# Golf Society (Any one want to start one?_



## ACoz2000 (Sep 15, 2008)

Hi,

I posted a thread a while back about searching for a Social Golf Society here in Dubai, I have had no luck in finding one!! So I thought I'd test the water and see who would be interested if I started one up..

I have never setup anysuch thing in the past but I don't think it would be too tricky, I thought we could meet once a month and have 18 holes somewhere then food and beers after the game, would be great if people could pool taxis and not drive so we can all have a decent few drinks after and socialise, thats the main reason I'd like to set this up!! lol

If anyone is interested please let me know here and if we can get say 8 people as pioneers! we can get something going, Jebal Ali course would be a good starting course, not so expensive as the rest, maybe we can go further a field to Ras Al Khaima and explore UAE's courses and of course play on sand occassionally!!

We could throw some extra cash in a pot and make some prizes and some novelties like long drive, nearest pin etc.

Any one keen?


----------



## crazymazy1980 (Aug 2, 2008)

ACoz2000 said:


> Hi,
> 
> I posted a thread a while back about searching for a Social Golf Society here in Dubai, I have had no luck in finding one!! So I thought I'd test the water and see who would be interested if I started one up..
> 
> ...



Mate, 

I think this is an excellent idea! 

I know a couple of people who go on this forum who play golf and it seems a couple of people on their way play already. The question is what about us new to the sport that want to learn, would there be room for us?


----------



## ACoz2000 (Sep 15, 2008)

The only problem I can see with a 'real' novice level player is that some of the courses need a handicap certificate to play it. 

Id say as long as you can hit the ball without too much trouble you would be ok, I have played most courses around here and never had to show evidence of my handicap (14) unless it was a major competition.

I believe you can have lessons at Jebal Ali too, my advice would be not to waste your money hacking around the course, first book in for some lessons and see how you go. Perhaps if the players with handicaps etc could play 18 and pick up the novice players when they start the second nine..

I think the important thing when learning to play is to understand that everyone starts somewhere and most 'golfers' are very accomodating to beginers wishing to play properly, what we should avoid is people using it as a day out to ruin a nice golf course and getting us all in trouble in the process lol


----------



## Ogri750 (Feb 14, 2008)

Cracking idea.

Count me in. Haven't had the chance to dust my clubs off since I have bee here, but now the weather is cooler, would be ideal.

I'm ******ed if they ask for a handicap card. My handicap is when I get a club out of the bag............. Seriously, used to play off 12, but is more like 18 now, but mot had a card for a few years


----------



## Elphaba (Jan 24, 2008)

Prices are high in Dubai and probably being hiked as we speak as with everything else and it is the start of the preferred playing season. You will get cheaper fees if you can play during the daytime, Sun-Thurs.

Courses to look at for more reasonable prices, include The Creek and Arabian Ranches. 


-


----------



## Ogri750 (Feb 14, 2008)

If the Ranches is reasonable, then I won't be playing much.
========================================
_Short task 1_
In the records, update the lines from the line with "Screen dimensions: 607x341" to the line with "coord(197,46)" by changing "feedback link" to "survey link" and leaving everything else unchanged. Give back only those lines.

_Item position entries_
========================================
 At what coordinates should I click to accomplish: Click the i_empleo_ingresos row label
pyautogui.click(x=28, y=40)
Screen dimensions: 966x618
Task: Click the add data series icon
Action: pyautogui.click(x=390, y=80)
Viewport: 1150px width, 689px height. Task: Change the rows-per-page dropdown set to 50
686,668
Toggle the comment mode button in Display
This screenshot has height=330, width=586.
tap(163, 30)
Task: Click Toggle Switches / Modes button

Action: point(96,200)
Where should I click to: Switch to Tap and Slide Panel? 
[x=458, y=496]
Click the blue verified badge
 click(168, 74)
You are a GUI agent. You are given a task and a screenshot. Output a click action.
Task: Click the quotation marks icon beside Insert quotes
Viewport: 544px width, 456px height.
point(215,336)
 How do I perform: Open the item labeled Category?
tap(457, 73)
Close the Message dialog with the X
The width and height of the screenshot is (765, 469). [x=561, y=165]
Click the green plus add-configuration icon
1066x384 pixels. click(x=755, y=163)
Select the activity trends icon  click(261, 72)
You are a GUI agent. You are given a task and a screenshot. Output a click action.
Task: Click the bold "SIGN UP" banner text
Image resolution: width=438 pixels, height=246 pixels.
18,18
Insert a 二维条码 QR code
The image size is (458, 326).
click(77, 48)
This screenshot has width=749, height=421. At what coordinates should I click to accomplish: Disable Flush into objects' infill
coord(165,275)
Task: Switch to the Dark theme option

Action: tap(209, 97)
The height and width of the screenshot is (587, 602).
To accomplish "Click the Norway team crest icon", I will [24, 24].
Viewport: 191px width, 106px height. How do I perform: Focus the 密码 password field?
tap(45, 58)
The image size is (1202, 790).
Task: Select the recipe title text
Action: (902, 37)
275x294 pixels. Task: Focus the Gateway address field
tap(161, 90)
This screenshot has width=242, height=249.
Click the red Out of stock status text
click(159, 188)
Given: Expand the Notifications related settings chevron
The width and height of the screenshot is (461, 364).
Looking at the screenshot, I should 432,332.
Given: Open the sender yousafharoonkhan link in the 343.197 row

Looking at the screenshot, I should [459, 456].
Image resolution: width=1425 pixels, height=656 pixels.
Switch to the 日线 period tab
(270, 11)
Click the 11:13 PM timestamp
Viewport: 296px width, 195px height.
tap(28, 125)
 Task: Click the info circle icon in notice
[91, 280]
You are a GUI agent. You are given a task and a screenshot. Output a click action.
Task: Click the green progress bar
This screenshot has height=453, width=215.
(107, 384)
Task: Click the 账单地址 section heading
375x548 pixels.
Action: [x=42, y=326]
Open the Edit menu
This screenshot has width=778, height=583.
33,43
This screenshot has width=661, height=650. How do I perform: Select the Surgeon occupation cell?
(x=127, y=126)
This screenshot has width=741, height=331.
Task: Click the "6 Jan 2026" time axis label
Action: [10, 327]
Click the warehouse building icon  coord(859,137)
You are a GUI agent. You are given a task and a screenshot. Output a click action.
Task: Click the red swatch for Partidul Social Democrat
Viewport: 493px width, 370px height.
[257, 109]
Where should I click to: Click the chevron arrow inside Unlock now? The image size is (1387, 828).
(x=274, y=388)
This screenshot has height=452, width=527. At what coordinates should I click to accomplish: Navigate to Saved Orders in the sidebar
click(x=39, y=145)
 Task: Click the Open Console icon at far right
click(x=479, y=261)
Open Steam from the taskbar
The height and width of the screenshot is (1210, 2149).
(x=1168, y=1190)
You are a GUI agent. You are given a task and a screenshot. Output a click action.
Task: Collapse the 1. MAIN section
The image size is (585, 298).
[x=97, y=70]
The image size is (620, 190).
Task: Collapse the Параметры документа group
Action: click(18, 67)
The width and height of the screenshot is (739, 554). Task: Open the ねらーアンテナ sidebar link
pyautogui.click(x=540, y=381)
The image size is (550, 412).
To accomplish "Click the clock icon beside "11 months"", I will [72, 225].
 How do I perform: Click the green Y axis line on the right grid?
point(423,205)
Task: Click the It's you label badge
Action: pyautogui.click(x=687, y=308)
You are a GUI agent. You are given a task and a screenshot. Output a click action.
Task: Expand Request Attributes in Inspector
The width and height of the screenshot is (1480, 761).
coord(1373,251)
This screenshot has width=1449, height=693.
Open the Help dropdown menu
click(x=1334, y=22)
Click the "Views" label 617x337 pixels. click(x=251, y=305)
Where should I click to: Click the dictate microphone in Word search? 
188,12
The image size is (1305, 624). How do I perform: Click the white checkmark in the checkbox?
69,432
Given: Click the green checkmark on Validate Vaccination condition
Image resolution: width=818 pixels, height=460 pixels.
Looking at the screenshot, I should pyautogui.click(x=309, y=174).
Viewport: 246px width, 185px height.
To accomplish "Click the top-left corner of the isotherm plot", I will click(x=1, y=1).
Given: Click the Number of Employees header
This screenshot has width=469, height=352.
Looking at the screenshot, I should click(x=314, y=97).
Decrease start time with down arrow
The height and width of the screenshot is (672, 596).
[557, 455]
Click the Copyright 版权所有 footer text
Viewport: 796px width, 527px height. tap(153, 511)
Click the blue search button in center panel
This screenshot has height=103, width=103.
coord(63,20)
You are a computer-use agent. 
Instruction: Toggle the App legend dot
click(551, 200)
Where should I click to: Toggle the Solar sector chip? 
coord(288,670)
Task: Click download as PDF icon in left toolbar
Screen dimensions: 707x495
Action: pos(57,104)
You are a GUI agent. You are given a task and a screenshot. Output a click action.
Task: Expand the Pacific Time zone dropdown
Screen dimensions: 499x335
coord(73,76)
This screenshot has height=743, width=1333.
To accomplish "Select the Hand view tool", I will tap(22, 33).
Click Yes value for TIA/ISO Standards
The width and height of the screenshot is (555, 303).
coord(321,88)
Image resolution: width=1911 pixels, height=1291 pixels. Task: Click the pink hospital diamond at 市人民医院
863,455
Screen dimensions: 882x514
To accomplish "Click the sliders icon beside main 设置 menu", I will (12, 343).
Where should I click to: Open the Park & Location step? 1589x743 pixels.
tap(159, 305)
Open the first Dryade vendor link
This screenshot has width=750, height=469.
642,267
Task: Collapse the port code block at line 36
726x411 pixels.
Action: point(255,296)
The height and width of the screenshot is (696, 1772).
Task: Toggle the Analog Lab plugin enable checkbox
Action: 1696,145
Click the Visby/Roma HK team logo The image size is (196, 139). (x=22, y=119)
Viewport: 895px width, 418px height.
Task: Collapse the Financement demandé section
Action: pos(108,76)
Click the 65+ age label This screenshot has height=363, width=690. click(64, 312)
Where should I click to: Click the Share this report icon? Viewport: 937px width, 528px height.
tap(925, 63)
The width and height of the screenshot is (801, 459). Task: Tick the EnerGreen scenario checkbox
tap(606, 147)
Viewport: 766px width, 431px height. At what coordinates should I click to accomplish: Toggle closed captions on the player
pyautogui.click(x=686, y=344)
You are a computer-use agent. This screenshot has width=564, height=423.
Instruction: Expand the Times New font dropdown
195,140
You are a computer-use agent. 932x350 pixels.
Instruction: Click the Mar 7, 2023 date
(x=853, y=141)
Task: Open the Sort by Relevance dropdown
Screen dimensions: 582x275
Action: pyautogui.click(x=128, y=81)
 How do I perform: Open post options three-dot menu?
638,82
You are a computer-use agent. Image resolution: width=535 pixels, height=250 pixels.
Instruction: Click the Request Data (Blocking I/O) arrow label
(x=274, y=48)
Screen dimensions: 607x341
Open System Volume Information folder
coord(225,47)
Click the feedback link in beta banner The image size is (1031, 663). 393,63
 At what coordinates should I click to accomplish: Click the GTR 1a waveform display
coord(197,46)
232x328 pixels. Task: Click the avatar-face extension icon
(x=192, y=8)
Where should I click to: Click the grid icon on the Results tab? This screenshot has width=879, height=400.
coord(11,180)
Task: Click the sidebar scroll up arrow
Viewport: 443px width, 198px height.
========================================
_Short task 2_
Does each of these statements agree with the golf society thread? (a) ACoz2000 suggested that the group meet once a month. (b) ACoz2000 states a handicap of 12. (c) Elphaba names The Creek and Arabian Ranches as courses with more reasonable prices.

_Exercise output 1_
Screen dimensions: 607x341
Open System Volume Information folder
coord(225,47)
Click the survey link in beta banner The image size is (1031, 663). 393,63
 At what coordinates should I click to accomplish: Click the GTR 1a waveform display
coord(197,46)

_Exercise output 2_
(a) Yes: "I thought we could meet once a month and have 18 holes somewhere"
(b) No: "never had to show evidence of my handicap (14)"
(c) Yes: "Courses to look at for more reasonable prices, include The Creek and Arabian Ranches."